### Exercise goal
Going line by line through the entries, count those containing "list" and state only the result.

### The records
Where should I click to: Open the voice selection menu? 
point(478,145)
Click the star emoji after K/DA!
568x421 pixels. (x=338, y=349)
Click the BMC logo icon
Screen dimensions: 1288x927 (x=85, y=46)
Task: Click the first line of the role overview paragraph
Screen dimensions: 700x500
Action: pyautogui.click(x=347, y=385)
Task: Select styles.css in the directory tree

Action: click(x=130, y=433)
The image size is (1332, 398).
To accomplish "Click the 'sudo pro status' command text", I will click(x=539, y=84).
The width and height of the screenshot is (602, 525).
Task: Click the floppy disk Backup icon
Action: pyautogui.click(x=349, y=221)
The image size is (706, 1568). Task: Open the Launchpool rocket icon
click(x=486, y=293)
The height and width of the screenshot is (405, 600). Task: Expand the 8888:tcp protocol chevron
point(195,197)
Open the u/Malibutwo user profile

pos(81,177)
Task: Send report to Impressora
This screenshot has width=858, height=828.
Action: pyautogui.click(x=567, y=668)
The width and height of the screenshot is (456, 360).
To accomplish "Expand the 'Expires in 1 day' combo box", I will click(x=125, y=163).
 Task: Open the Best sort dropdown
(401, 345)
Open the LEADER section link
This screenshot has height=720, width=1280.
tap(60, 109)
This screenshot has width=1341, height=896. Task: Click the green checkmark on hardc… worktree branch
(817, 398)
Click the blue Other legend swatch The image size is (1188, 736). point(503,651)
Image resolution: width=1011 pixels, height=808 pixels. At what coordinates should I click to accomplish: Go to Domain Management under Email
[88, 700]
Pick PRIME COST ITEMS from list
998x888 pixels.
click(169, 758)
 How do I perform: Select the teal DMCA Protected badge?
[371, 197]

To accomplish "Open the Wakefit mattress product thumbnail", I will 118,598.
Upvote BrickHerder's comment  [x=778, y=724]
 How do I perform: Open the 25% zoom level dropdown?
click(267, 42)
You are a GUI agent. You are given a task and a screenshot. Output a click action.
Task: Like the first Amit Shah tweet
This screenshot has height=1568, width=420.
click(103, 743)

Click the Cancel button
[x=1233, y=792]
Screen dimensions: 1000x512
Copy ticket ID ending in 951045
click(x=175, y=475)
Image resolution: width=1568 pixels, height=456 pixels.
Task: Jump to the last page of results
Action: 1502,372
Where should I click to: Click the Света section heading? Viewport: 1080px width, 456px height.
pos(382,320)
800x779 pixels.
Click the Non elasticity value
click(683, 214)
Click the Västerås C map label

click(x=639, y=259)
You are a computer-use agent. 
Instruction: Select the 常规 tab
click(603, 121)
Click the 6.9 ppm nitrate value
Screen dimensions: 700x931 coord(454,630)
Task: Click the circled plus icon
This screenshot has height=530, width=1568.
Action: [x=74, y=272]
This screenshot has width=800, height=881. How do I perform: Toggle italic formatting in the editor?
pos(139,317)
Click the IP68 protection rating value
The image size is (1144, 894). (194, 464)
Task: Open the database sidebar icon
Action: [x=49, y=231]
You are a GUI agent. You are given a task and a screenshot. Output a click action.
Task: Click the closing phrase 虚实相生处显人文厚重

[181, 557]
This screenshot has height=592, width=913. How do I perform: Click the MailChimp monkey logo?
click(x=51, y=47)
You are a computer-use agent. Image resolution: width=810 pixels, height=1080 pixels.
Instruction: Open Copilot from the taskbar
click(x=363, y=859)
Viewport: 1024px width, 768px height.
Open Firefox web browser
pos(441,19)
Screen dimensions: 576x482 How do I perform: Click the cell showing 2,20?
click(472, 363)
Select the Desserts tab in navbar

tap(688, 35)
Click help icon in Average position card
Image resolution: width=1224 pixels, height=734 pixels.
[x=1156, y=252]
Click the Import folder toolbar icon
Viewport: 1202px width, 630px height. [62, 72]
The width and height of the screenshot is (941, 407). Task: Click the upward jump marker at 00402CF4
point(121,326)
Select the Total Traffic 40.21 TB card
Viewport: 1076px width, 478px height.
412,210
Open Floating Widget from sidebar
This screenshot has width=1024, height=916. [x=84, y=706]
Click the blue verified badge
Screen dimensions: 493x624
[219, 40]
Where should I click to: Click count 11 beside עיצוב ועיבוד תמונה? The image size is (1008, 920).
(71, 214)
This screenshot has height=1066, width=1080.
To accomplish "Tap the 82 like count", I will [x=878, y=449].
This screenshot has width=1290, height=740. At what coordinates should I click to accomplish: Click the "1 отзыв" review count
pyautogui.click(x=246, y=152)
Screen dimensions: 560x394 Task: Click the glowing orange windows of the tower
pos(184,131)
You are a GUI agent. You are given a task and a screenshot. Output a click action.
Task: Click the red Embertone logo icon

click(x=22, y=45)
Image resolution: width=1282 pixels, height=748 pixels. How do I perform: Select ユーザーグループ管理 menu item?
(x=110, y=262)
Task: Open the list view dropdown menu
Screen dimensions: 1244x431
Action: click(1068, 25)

### Answer to the exercise
2